STREETS OF FIRE (1983) Original production artwork
[Los Angeles: Universal Pictures, 1983]. From the estate of James Allen, the film’s art director.
– Original artwork, 27 9/16 x 15 5/8″ in colored pencil and ink titled “Ardmore Police Dept. Streets of Fire”, signed and dated “James Allen ’83”.
– Original artwork in pencil and ink on vellum measuring 21 x 10 1/2″ (54 x 27 cm). A logo for “Road Masters Chelsea”, a gang which threaten Reva’s (Deborah Van Valkenburgh) diner, but whom her brother Cody (Michael Paré) makes fast work of.
– Three pieces of artwork (color photos printed on art paper of Allen’s original designs) ranging in size from 20 x 12 1/2″ (51 x 32 cm) to 24 x 20″ (61 x 51 cm).

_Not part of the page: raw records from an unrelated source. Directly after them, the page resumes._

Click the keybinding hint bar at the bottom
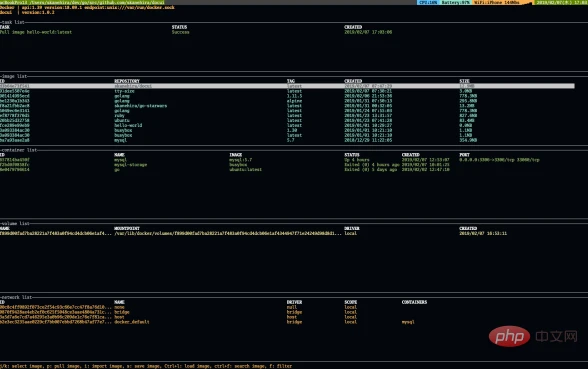 point(146,366)
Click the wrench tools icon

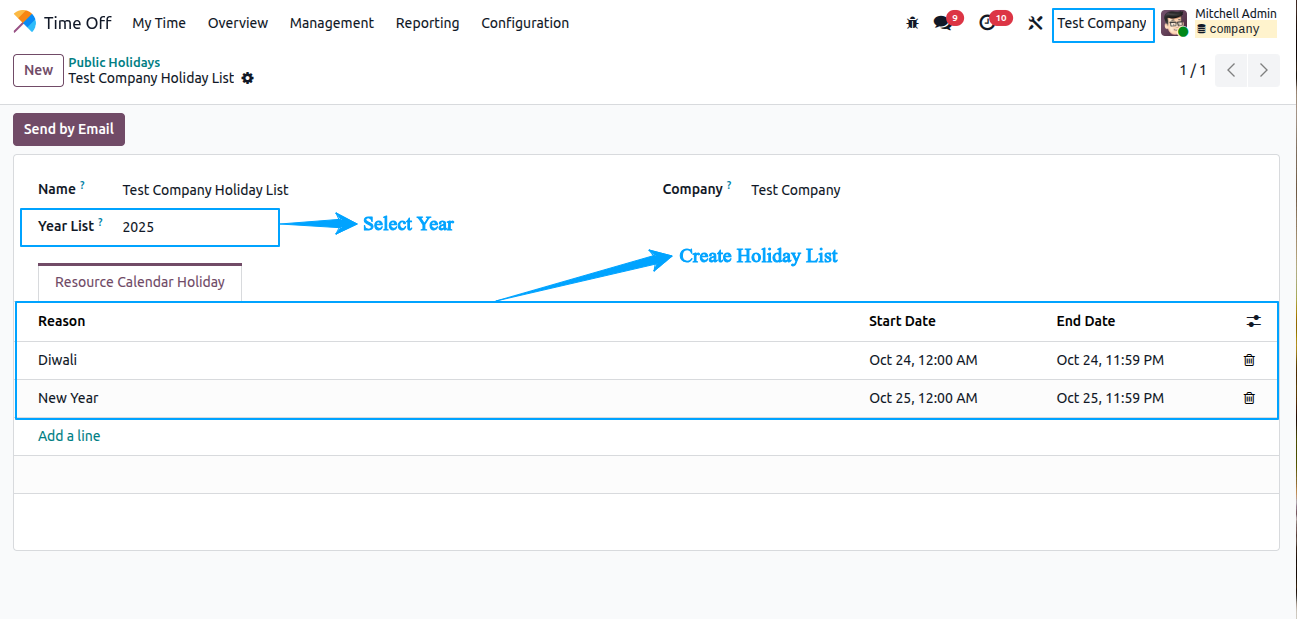1035,23
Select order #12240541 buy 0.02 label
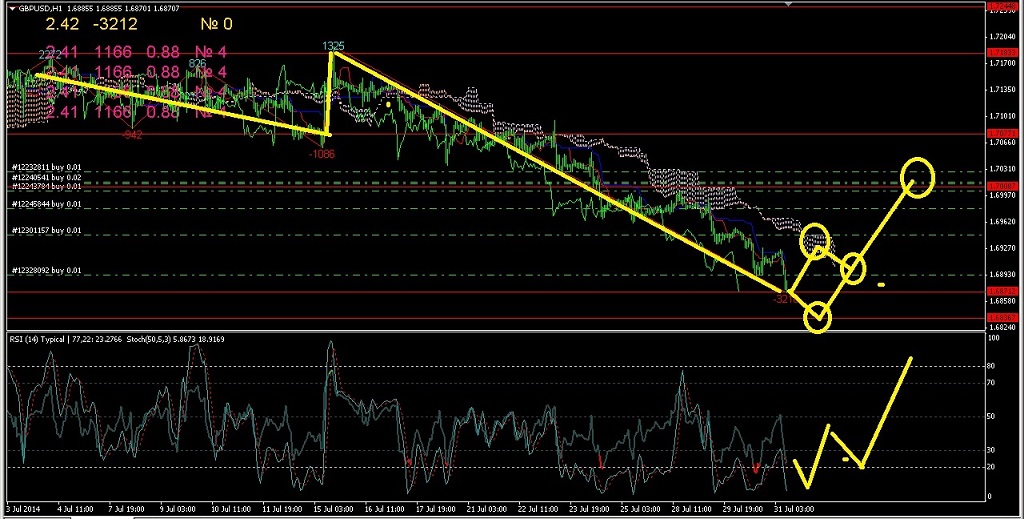The image size is (1024, 519). click(x=47, y=177)
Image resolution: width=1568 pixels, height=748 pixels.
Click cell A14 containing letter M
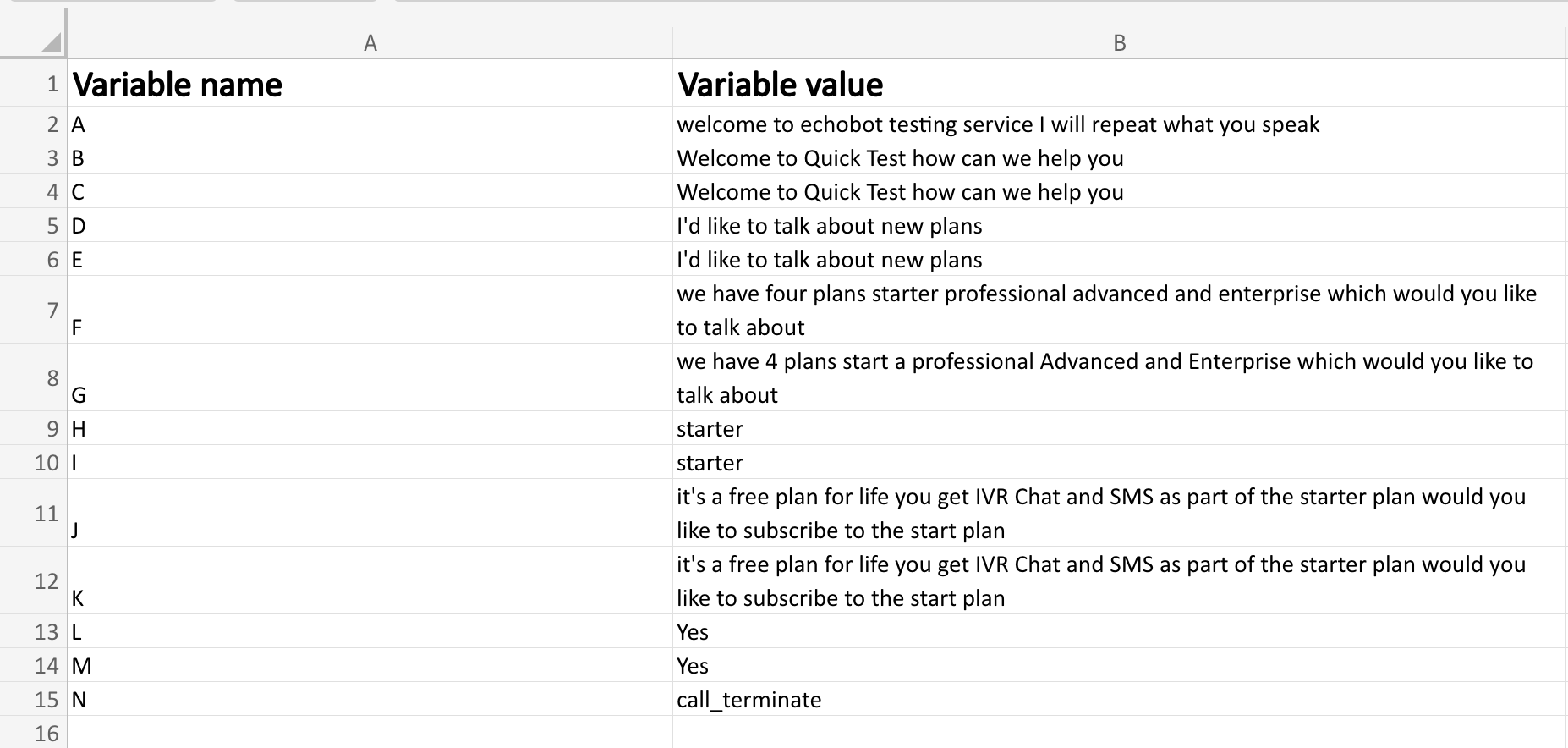click(x=370, y=666)
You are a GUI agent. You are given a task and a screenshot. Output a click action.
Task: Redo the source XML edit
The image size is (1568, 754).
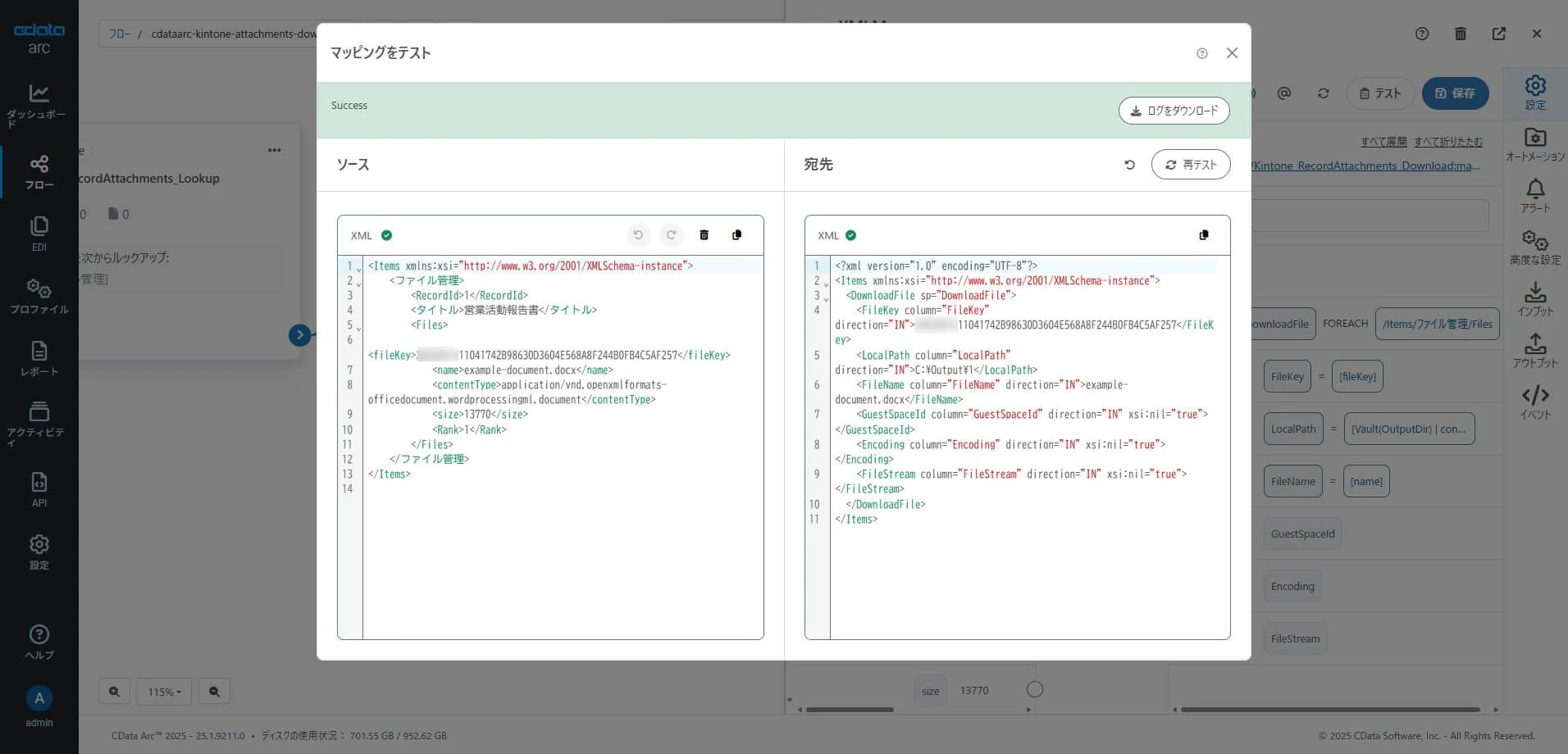coord(671,235)
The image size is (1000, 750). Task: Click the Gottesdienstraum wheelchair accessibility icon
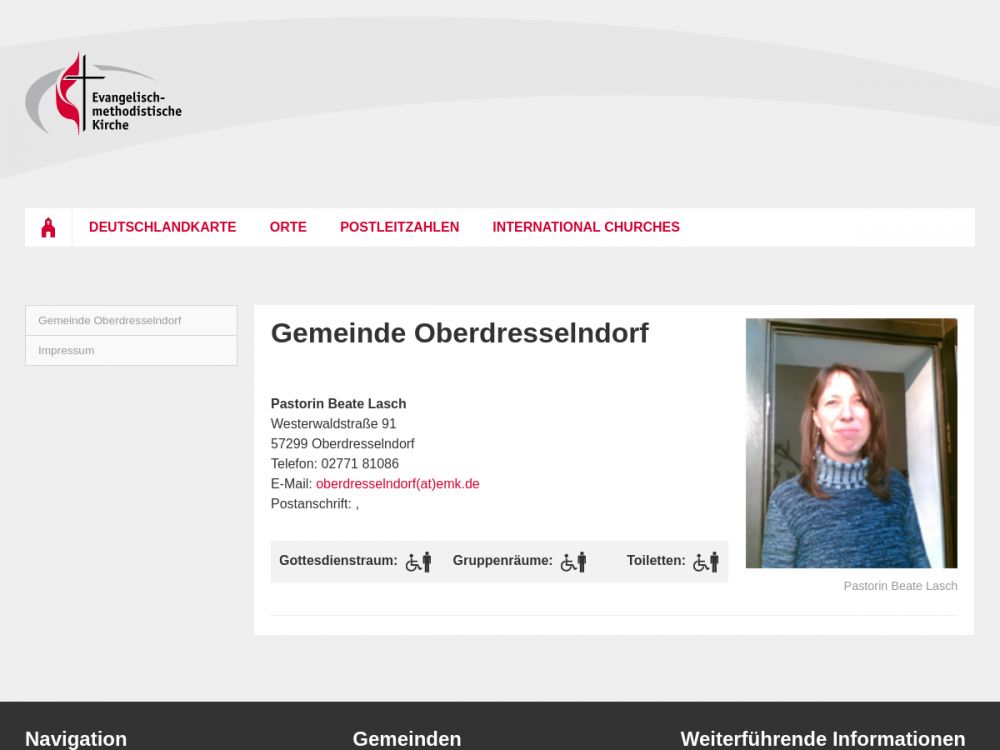click(x=418, y=562)
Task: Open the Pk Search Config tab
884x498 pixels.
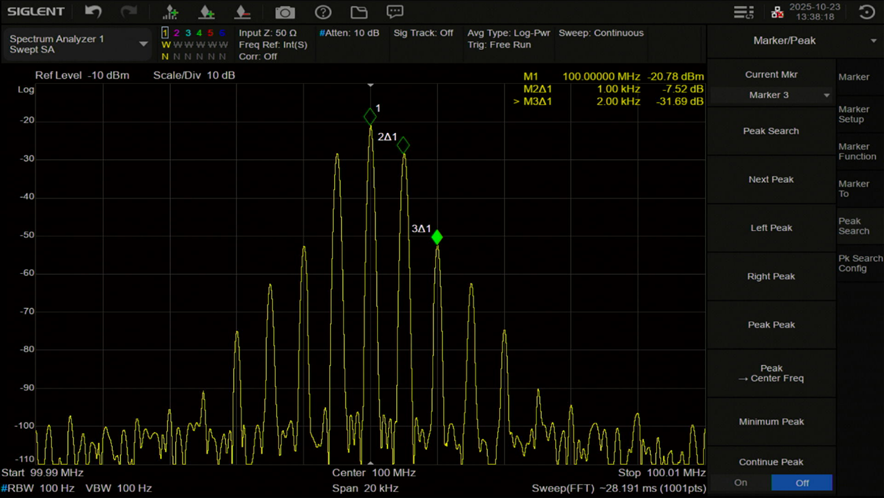Action: click(859, 263)
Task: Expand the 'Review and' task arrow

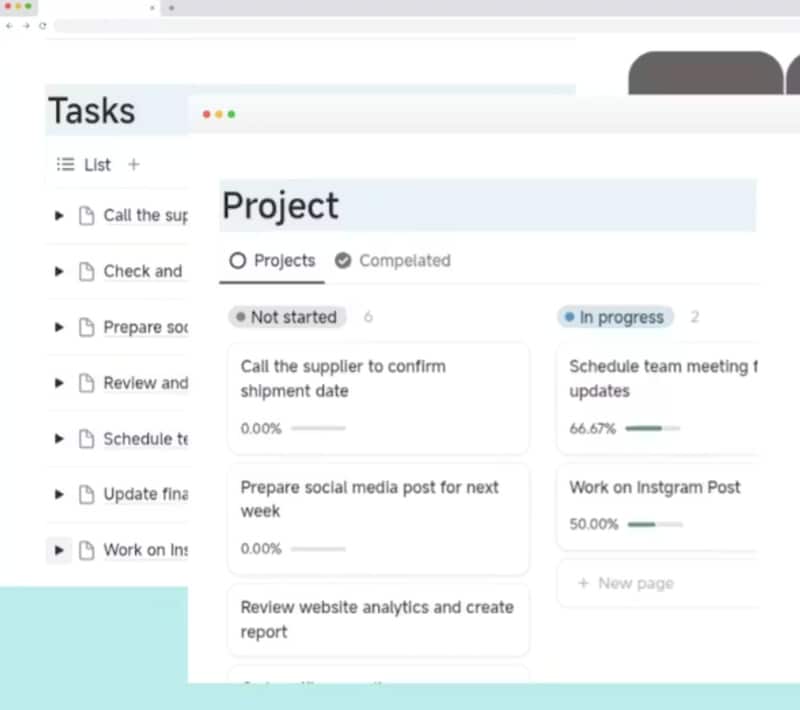Action: [59, 383]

These are definitely unique, one of a kind pieces, since Allen had only one of each printed for his internal archive.
“Tonight is What it Means to Be Young” is the glorious anthem with which the film begins and ends in Walter Hill’s great, anarchic rock-and-roll epic. The film at the time garnered little critical or popular attention, but it is now recognized as one of the classics of 80s Hollywood cinema (a recent 70mm Los Angeles screening at the American Cinematheque, which I attended, was a massive success with an audience of mostly people who had not even been born in 1984, when the film was released).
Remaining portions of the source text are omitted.